■ **REQUIRED ACTION**
Word for word, reproduce all of the entries shown below.

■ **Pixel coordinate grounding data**
------------------------------------------------------------

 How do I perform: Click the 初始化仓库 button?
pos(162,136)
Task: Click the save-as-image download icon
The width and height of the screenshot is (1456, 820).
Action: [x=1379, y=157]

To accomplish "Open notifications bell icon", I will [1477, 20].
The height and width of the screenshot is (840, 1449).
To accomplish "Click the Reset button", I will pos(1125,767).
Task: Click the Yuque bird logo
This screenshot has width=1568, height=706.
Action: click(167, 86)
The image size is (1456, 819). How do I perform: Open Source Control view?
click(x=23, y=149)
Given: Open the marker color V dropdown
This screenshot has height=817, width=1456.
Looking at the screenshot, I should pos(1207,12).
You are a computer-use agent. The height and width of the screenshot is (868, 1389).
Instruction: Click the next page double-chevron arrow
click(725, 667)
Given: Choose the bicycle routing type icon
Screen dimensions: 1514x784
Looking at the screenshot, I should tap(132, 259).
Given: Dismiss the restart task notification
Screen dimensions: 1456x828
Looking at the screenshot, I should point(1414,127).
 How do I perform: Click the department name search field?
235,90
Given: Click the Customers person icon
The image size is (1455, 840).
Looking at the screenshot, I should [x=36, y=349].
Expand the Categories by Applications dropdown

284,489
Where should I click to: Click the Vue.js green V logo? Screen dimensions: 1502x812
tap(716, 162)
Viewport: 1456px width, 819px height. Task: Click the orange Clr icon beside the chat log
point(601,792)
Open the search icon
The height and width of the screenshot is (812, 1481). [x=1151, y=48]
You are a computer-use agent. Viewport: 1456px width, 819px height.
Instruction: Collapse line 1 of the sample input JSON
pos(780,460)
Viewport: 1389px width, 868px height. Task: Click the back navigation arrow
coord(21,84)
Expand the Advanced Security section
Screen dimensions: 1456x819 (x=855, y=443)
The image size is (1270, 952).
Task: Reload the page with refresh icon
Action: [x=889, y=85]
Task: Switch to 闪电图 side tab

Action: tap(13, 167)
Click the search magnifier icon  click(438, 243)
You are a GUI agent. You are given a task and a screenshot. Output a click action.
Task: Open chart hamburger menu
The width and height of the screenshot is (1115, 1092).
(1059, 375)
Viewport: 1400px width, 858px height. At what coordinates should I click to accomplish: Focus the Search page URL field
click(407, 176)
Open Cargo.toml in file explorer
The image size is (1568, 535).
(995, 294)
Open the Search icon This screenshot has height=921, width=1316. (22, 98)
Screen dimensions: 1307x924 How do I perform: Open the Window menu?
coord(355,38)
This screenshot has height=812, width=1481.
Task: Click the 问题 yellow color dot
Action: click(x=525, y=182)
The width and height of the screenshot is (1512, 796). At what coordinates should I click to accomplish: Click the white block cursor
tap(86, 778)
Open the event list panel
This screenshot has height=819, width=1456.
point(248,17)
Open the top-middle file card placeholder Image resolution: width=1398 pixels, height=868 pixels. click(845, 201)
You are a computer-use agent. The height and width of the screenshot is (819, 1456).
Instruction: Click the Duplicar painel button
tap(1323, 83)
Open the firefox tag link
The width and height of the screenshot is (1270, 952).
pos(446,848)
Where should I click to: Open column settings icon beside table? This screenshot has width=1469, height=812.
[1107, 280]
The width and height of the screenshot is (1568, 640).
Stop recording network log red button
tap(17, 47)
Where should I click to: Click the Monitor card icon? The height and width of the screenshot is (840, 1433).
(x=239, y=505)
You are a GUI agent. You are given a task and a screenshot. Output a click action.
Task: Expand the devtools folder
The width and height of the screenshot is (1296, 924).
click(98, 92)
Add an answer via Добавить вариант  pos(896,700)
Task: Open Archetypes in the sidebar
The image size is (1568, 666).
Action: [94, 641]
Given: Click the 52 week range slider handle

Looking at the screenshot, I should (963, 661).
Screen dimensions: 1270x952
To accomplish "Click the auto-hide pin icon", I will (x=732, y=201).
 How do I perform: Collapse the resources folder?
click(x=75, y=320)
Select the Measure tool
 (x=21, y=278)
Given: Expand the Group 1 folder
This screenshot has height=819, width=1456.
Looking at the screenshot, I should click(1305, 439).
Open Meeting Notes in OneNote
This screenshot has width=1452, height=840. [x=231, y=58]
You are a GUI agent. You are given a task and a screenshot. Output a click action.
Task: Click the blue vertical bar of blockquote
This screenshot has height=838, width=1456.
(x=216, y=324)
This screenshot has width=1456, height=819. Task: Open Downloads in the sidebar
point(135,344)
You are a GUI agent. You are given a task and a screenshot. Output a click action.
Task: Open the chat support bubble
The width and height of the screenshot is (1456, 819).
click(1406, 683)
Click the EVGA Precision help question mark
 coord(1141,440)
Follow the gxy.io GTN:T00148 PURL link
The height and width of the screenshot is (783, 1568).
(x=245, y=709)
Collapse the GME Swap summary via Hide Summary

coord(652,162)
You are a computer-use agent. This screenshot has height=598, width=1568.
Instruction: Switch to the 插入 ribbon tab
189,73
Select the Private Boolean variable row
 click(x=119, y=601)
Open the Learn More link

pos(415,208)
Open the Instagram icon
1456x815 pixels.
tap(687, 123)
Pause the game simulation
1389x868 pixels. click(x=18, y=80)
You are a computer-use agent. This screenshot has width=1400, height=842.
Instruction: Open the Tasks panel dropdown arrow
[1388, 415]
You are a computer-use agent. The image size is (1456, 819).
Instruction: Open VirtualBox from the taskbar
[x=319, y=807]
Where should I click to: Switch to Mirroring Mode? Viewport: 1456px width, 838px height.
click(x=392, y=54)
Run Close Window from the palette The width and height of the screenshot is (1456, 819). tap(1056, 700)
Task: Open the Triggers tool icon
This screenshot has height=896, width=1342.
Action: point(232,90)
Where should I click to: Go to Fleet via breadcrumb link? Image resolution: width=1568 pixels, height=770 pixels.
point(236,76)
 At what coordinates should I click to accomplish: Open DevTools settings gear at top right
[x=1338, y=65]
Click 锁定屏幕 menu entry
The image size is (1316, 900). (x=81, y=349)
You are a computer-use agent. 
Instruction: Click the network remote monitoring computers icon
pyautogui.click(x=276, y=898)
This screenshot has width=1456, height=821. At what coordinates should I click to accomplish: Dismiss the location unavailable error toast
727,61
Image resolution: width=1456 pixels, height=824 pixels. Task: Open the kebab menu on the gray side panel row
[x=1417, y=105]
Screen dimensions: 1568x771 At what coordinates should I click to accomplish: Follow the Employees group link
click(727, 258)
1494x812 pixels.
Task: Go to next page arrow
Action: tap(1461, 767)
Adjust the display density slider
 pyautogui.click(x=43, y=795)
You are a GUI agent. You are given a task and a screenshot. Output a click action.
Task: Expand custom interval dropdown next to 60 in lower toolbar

------------------------------------------------------------

■ **ANSWER SPACE**
 How do I perform: Click the 初始化仓库 button?
pos(162,136)
Task: Click the save-as-image download icon
The width and height of the screenshot is (1456, 820).
Action: [x=1379, y=157]

To accomplish "Open notifications bell icon", I will [1477, 20].
The height and width of the screenshot is (840, 1449).
To accomplish "Click the Reset button", I will pos(1125,767).
Task: Click the Yuque bird logo
This screenshot has width=1568, height=706.
Action: click(167, 86)
The image size is (1456, 819). How do I perform: Open Source Control view?
click(x=23, y=149)
Given: Open the marker color V dropdown
This screenshot has height=817, width=1456.
Looking at the screenshot, I should pos(1207,12).
You are a computer-use agent. The height and width of the screenshot is (868, 1389).
Instruction: Click the next page double-chevron arrow
click(725, 667)
Given: Choose the bicycle routing type icon
Screen dimensions: 1514x784
Looking at the screenshot, I should tap(132, 259).
Given: Dismiss the restart task notification
Screen dimensions: 1456x828
Looking at the screenshot, I should point(1414,127).
 How do I perform: Click the department name search field?
235,90
Given: Click the Customers person icon
The image size is (1455, 840).
Looking at the screenshot, I should [x=36, y=349].
Expand the Categories by Applications dropdown

284,489
Where should I click to: Click the Vue.js green V logo? Screen dimensions: 1502x812
tap(716, 162)
Viewport: 1456px width, 819px height. Task: Click the orange Clr icon beside the chat log
point(601,792)
Open the search icon
The height and width of the screenshot is (812, 1481). [x=1151, y=48]
You are a computer-use agent. Viewport: 1456px width, 819px height.
Instruction: Collapse line 1 of the sample input JSON
pos(780,460)
Viewport: 1389px width, 868px height. Task: Click the back navigation arrow
coord(21,84)
Expand the Advanced Security section
Screen dimensions: 1456x819 (x=855, y=443)
The image size is (1270, 952).
Task: Reload the page with refresh icon
Action: [x=889, y=85]
Task: Switch to 闪电图 side tab

Action: tap(13, 167)
Click the search magnifier icon  click(438, 243)
You are a GUI agent. You are given a task and a screenshot. Output a click action.
Task: Open chart hamburger menu
The width and height of the screenshot is (1115, 1092).
(1059, 375)
Viewport: 1400px width, 858px height. At what coordinates should I click to accomplish: Focus the Search page URL field
click(407, 176)
Open Cargo.toml in file explorer
The image size is (1568, 535).
(995, 294)
Open the Search icon This screenshot has height=921, width=1316. (22, 98)
Screen dimensions: 1307x924 How do I perform: Open the Window menu?
coord(355,38)
This screenshot has height=812, width=1481.
Task: Click the 问题 yellow color dot
Action: click(x=525, y=182)
The width and height of the screenshot is (1512, 796). At what coordinates should I click to accomplish: Click the white block cursor
tap(86, 778)
Open the event list panel
This screenshot has height=819, width=1456.
point(248,17)
Open the top-middle file card placeholder Image resolution: width=1398 pixels, height=868 pixels. click(845, 201)
You are a computer-use agent. The height and width of the screenshot is (819, 1456).
Instruction: Click the Duplicar painel button
tap(1323, 83)
Open the firefox tag link
The width and height of the screenshot is (1270, 952).
pos(446,848)
Where should I click to: Open column settings icon beside table? This screenshot has width=1469, height=812.
[1107, 280]
The width and height of the screenshot is (1568, 640).
Stop recording network log red button
tap(17, 47)
Where should I click to: Click the Monitor card icon? The height and width of the screenshot is (840, 1433).
(x=239, y=505)
You are a GUI agent. You are given a task and a screenshot. Output a click action.
Task: Expand the devtools folder
The width and height of the screenshot is (1296, 924).
click(98, 92)
Add an answer via Добавить вариант  pos(896,700)
Task: Open Archetypes in the sidebar
The image size is (1568, 666).
Action: [94, 641]
Given: Click the 52 week range slider handle

Looking at the screenshot, I should (963, 661).
Screen dimensions: 1270x952
To accomplish "Click the auto-hide pin icon", I will (x=732, y=201).
 How do I perform: Collapse the resources folder?
click(x=75, y=320)
Select the Measure tool
 (x=21, y=278)
Given: Expand the Group 1 folder
This screenshot has height=819, width=1456.
Looking at the screenshot, I should click(1305, 439).
Open Meeting Notes in OneNote
This screenshot has width=1452, height=840. [x=231, y=58]
You are a GUI agent. You are given a task and a screenshot. Output a click action.
Task: Click the blue vertical bar of blockquote
This screenshot has height=838, width=1456.
(x=216, y=324)
This screenshot has width=1456, height=819. Task: Open Downloads in the sidebar
point(135,344)
You are a GUI agent. You are given a task and a screenshot. Output a click action.
Task: Open the chat support bubble
The width and height of the screenshot is (1456, 819).
click(1406, 683)
Click the EVGA Precision help question mark
 coord(1141,440)
Follow the gxy.io GTN:T00148 PURL link
The height and width of the screenshot is (783, 1568).
(x=245, y=709)
Collapse the GME Swap summary via Hide Summary

coord(652,162)
You are a computer-use agent. This screenshot has height=598, width=1568.
Instruction: Switch to the 插入 ribbon tab
189,73
Select the Private Boolean variable row
 click(x=119, y=601)
Open the Learn More link

pos(415,208)
Open the Instagram icon
1456x815 pixels.
tap(687, 123)
Pause the game simulation
1389x868 pixels. click(x=18, y=80)
You are a computer-use agent. This screenshot has width=1400, height=842.
Instruction: Open the Tasks panel dropdown arrow
[1388, 415]
You are a computer-use agent. The image size is (1456, 819).
Instruction: Open VirtualBox from the taskbar
[x=319, y=807]
Where should I click to: Switch to Mirroring Mode? Viewport: 1456px width, 838px height.
click(x=392, y=54)
Run Close Window from the palette The width and height of the screenshot is (1456, 819). tap(1056, 700)
Task: Open the Triggers tool icon
This screenshot has height=896, width=1342.
Action: point(232,90)
Where should I click to: Go to Fleet via breadcrumb link? Image resolution: width=1568 pixels, height=770 pixels.
point(236,76)
 At what coordinates should I click to accomplish: Open DevTools settings gear at top right
[x=1338, y=65]
Click 锁定屏幕 menu entry
The image size is (1316, 900). (x=81, y=349)
You are a computer-use agent. 
Instruction: Click the network remote monitoring computers icon
pyautogui.click(x=276, y=898)
This screenshot has width=1456, height=821. At what coordinates should I click to accomplish: Dismiss the location unavailable error toast
727,61
Image resolution: width=1456 pixels, height=824 pixels. Task: Open the kebab menu on the gray side panel row
[x=1417, y=105]
Screen dimensions: 1568x771 At what coordinates should I click to accomplish: Follow the Employees group link
click(727, 258)
1494x812 pixels.
Task: Go to next page arrow
Action: tap(1461, 767)
Adjust the display density slider
 pyautogui.click(x=43, y=795)
You are a GUI agent. You are given a task and a screenshot. Output a click action.
Task: Expand custom interval dropdown next to 60 in lower toolbar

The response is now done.